To do:
Copy each line in the data that includes the word "Lawyer".
━━━━━━━━
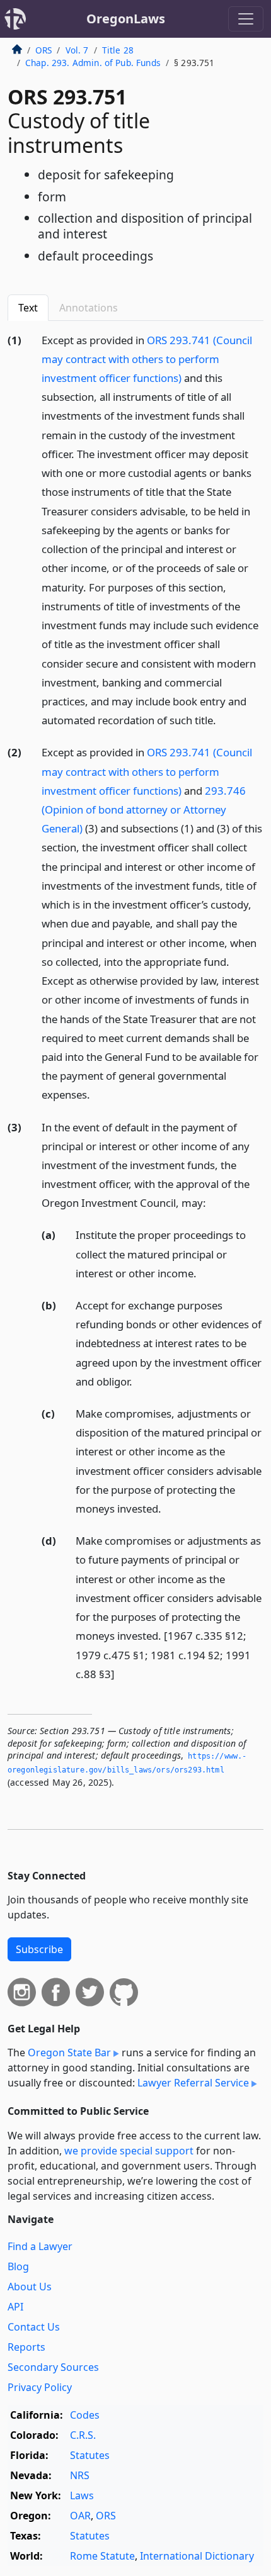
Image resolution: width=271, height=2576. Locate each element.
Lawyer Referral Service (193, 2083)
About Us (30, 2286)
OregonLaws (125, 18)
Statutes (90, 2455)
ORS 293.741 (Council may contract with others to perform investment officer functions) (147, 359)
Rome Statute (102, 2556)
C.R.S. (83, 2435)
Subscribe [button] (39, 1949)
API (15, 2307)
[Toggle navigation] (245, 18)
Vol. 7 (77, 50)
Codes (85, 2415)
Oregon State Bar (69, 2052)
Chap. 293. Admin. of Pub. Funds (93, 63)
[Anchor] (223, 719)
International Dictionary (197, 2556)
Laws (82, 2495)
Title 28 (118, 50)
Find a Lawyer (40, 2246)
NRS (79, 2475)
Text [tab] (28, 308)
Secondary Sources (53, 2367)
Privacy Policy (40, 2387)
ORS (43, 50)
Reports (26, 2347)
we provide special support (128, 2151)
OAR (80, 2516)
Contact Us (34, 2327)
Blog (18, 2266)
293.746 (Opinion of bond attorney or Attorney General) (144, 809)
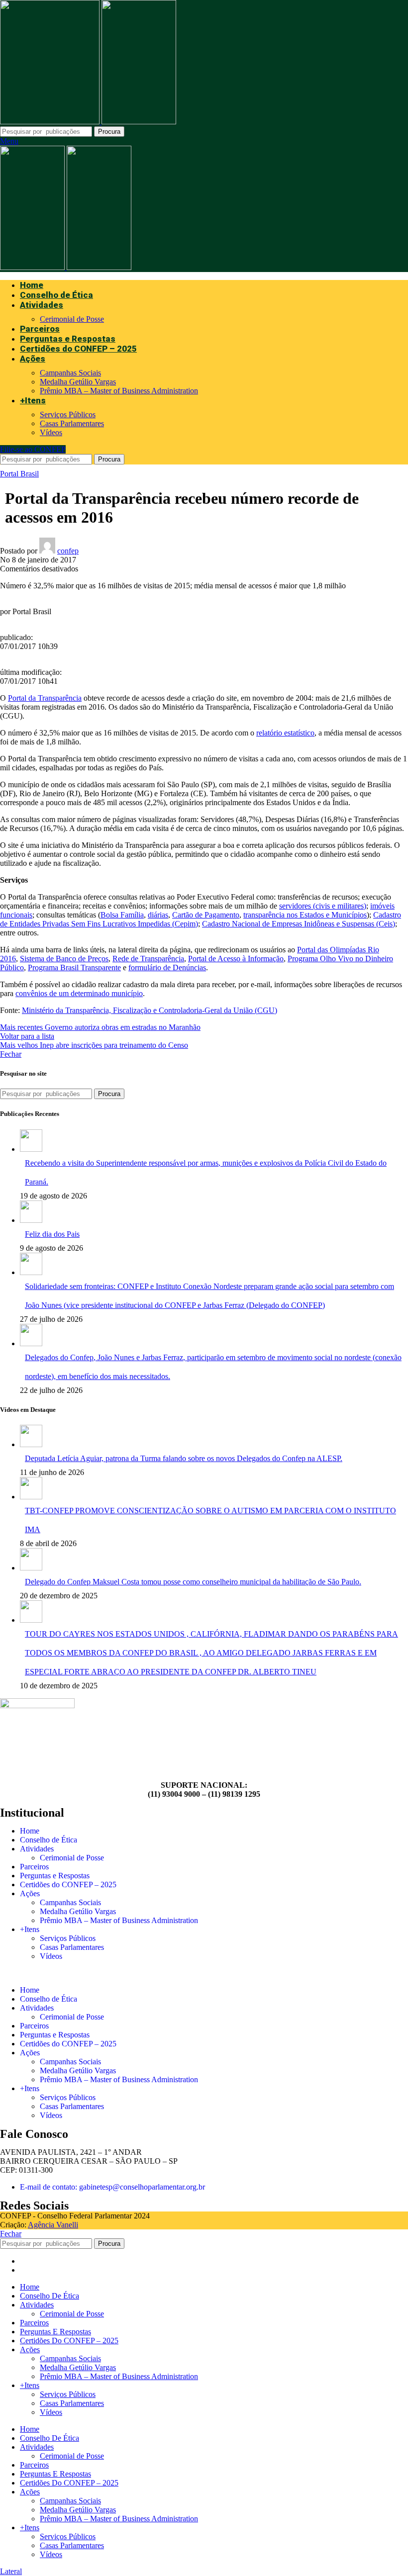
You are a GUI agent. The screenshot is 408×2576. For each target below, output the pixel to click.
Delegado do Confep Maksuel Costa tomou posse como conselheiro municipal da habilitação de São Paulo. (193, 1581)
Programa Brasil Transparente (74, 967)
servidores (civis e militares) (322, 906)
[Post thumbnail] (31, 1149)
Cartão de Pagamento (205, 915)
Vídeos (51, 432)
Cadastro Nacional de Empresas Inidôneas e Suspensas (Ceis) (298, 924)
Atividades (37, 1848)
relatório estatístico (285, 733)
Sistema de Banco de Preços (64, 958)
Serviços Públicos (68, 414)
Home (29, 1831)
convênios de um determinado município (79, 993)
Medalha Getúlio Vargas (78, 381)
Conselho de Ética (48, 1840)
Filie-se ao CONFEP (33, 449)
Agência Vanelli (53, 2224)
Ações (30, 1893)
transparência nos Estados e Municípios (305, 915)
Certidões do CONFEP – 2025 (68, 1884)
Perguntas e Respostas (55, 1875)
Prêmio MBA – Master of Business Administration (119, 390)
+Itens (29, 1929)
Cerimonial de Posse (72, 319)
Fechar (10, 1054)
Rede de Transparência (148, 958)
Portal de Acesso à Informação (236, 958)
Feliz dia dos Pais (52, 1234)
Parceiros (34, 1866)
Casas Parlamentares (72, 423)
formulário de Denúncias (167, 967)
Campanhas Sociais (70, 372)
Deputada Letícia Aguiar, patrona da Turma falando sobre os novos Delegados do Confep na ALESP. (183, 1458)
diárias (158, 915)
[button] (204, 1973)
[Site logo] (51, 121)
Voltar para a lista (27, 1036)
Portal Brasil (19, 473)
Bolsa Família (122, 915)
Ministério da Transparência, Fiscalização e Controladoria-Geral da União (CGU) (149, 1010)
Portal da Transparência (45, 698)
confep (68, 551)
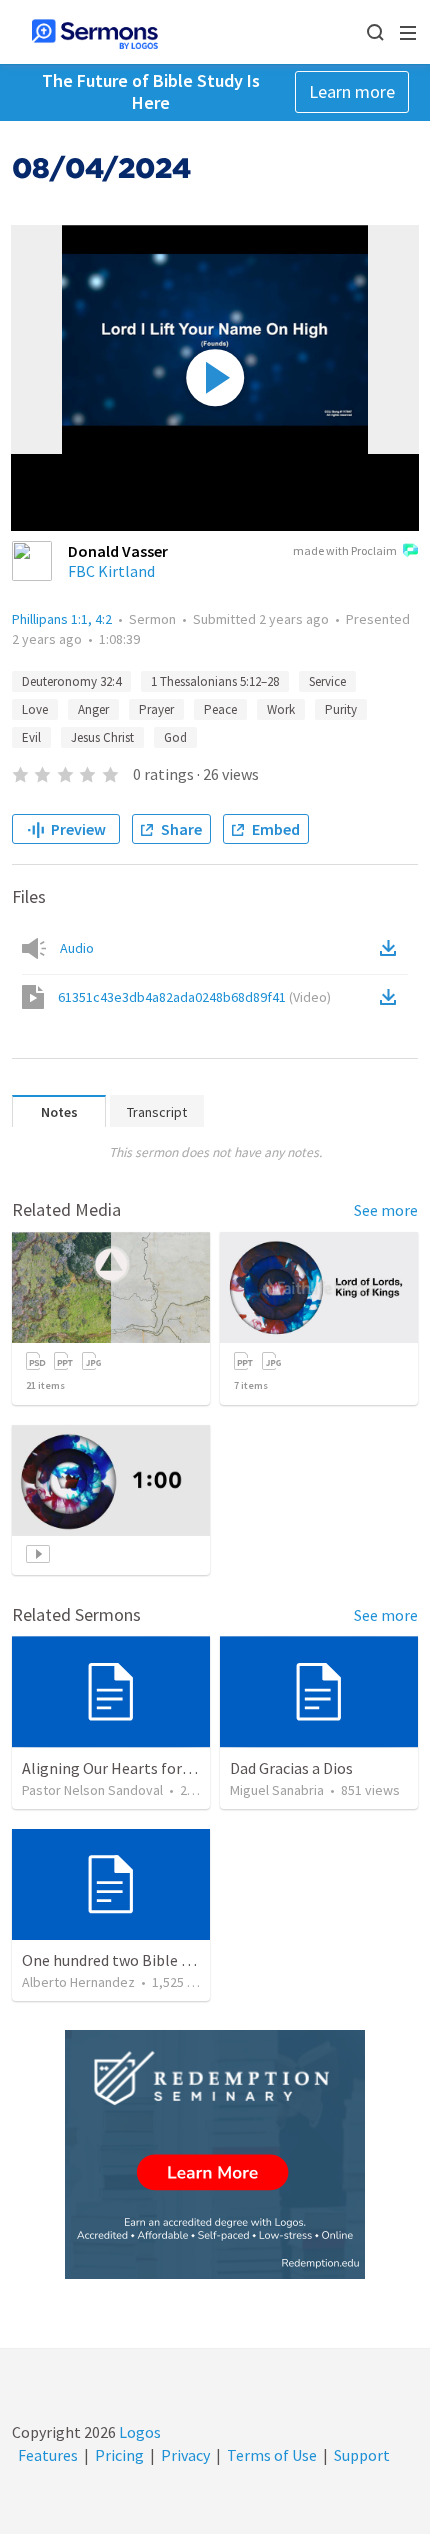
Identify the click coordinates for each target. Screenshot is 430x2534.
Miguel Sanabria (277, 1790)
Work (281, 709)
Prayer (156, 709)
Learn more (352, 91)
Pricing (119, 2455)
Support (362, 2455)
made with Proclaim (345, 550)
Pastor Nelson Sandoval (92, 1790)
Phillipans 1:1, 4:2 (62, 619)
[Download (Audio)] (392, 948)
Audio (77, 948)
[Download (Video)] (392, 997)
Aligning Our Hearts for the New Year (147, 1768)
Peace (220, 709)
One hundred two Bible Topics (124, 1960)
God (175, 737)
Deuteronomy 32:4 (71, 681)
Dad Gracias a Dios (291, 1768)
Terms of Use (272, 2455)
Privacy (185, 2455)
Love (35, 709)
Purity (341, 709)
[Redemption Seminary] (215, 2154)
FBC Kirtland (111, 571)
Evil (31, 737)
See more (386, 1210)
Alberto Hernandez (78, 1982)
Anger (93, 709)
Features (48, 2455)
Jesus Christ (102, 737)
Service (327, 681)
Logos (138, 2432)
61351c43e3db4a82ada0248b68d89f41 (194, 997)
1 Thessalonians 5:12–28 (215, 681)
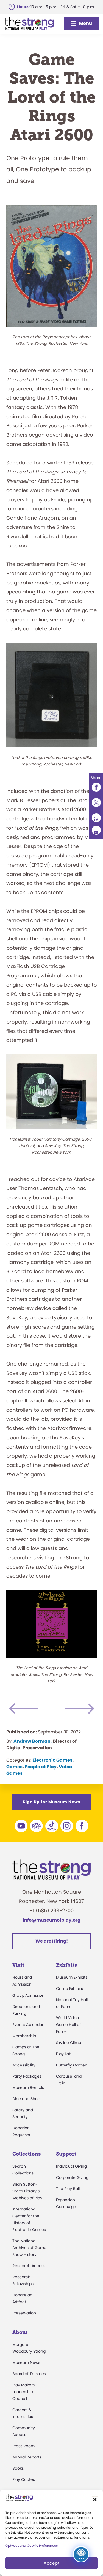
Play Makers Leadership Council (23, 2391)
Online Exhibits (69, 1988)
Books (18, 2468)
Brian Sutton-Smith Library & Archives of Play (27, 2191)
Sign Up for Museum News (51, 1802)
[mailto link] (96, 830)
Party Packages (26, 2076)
━━━━━━━━
Result:
Lawyer Referral Service (193, 2083)
Find a Lawyer (40, 2246)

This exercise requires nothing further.